Keith and Survivor Wife Angela Glotzbach
Tana Bolus, an emergency room nurse at Norton Audubon Hospital in Louisville, was arriving to watch her son play at Floyds Knobs Community Center on Monday when an adult collapsed in the stands.
Dr. Tom Harris, the Floyd County medical officer and an emergency room physician, also was present. His wife, who is a nurse, and two New Albany police officers were there too.
But Harris said it was the defibrillator more than the assembled medical and emergency expertise that “probably made a significant difference in the outcome of the case.”
It was Bolus, along with neighbor Kristy Smith, who used a $5,200 grant from the Horseshoe Foundation of Floyd County to purchase five defibrillators and distribute them to local ballparks.
And Bolus was there Monday night and helped put one into use to get the spectator’s heart going again.
Bolus said the device gave the person “a fighting chance.”
“I never expected we’d be using it that soon, that’s for sure,” she said.

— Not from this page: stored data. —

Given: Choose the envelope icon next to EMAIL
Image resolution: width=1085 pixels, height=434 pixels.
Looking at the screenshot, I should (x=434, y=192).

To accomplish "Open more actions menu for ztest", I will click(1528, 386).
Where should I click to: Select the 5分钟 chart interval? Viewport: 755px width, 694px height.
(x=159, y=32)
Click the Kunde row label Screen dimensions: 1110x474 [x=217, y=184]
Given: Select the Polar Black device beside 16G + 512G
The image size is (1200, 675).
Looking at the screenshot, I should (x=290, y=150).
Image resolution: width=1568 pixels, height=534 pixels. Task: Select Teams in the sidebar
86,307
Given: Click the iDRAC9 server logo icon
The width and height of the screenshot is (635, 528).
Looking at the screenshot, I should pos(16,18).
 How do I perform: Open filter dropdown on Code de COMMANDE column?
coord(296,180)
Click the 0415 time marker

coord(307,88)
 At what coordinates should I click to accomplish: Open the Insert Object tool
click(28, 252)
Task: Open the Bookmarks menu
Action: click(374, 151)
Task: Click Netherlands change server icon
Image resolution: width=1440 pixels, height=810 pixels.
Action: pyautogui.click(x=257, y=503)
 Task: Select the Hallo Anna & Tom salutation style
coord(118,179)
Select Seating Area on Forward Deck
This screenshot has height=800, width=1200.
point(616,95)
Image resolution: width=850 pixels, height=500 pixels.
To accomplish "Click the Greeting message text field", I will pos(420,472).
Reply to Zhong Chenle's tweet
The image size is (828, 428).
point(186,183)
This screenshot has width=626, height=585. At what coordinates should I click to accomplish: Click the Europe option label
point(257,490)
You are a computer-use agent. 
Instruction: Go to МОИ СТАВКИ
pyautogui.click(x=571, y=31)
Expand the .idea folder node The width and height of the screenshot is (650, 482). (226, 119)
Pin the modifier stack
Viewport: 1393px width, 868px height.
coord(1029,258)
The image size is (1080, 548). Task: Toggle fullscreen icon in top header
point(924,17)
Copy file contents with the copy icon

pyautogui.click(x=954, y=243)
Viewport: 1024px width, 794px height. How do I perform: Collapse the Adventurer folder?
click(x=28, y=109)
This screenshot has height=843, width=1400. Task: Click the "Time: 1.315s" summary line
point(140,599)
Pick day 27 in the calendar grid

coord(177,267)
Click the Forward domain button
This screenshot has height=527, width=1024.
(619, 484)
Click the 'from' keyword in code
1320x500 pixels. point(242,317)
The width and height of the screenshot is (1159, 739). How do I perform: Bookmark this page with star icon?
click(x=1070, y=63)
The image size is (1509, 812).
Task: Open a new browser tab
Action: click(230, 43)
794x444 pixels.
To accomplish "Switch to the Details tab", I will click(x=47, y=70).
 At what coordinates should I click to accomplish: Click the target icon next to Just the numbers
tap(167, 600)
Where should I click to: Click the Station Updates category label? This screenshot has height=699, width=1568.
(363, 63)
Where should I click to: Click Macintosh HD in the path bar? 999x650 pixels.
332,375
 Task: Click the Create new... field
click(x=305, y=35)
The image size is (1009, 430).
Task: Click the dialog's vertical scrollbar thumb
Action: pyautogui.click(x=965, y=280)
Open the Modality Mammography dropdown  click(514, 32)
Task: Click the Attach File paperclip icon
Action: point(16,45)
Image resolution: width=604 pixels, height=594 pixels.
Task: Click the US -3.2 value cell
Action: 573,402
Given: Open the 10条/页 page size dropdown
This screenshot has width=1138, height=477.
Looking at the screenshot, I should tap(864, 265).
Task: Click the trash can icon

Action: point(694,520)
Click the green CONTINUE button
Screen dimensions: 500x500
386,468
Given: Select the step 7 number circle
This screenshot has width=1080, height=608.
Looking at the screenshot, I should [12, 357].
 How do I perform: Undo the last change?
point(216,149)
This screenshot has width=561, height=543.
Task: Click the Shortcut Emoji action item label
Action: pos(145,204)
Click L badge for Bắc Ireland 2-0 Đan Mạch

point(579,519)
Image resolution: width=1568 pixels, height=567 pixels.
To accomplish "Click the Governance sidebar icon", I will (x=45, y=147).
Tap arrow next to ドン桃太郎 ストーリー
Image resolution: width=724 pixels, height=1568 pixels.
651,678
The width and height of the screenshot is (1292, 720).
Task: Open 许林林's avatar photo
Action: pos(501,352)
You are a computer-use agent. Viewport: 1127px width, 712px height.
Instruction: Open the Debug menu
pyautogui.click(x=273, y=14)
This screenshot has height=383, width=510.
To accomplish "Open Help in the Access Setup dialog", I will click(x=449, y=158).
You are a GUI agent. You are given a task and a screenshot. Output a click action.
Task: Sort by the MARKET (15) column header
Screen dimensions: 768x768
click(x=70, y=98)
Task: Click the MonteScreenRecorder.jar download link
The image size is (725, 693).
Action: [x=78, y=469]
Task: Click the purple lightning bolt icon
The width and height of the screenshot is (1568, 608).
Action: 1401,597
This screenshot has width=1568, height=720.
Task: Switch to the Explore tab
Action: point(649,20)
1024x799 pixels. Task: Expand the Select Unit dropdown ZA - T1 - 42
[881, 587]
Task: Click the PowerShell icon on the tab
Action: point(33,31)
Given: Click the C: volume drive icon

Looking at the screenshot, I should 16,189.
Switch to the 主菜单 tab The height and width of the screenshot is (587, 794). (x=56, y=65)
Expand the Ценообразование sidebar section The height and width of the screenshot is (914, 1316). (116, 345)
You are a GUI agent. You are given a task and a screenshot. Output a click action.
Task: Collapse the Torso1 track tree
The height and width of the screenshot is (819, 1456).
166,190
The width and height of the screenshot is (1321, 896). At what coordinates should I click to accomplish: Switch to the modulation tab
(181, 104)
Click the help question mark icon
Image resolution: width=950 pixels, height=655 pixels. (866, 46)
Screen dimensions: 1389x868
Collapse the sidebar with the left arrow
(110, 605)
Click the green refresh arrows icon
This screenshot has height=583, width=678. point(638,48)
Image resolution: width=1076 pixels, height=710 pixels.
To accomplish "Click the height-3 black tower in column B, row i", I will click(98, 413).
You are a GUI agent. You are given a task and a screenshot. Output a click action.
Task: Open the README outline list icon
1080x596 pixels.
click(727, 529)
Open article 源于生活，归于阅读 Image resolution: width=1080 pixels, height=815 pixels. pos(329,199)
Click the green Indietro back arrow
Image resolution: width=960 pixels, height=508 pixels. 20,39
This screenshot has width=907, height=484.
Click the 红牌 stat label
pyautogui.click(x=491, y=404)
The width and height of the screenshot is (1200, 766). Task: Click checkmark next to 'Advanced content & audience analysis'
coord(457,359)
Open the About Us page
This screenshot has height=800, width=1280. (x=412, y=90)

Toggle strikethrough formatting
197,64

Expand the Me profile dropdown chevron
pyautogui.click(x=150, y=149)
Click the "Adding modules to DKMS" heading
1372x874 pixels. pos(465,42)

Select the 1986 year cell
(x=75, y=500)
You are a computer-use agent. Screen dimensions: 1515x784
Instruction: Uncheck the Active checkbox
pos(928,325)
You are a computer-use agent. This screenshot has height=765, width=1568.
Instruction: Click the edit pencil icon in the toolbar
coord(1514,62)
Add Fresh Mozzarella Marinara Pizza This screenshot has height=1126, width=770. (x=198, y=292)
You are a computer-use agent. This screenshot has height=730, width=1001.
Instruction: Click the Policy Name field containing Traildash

The spectator was taken to Floyd Memorial Hospital.
Update
Glotzbach, 37, an active woman who felt fine, was in the bleachers on April 20 in Floyds Knobs watching her 7-year-old son Cory play baseball. Then her heart stopped, without warning or apparent cause.
Glotzbach spent nine days in the hospital and, as a precaution, has had a defibrillator and a pacemaker implanted. She looks good, regains strength, smiles like she won the lottery and made it recently to one of Cory’s end-of-the-year school events. She’s also the mother of daughter Maci, 10.
“I can’t feel sorry for myself,” Glotzbach said. “There are people out there worse off. I just feel I’m lucky.”
“It was the best-case scenario, that’s for sure,” Bolus said. She could tell Glotzbach was tough, a fighter, that night at the game, as her heart was shocked again and again into behaving itself.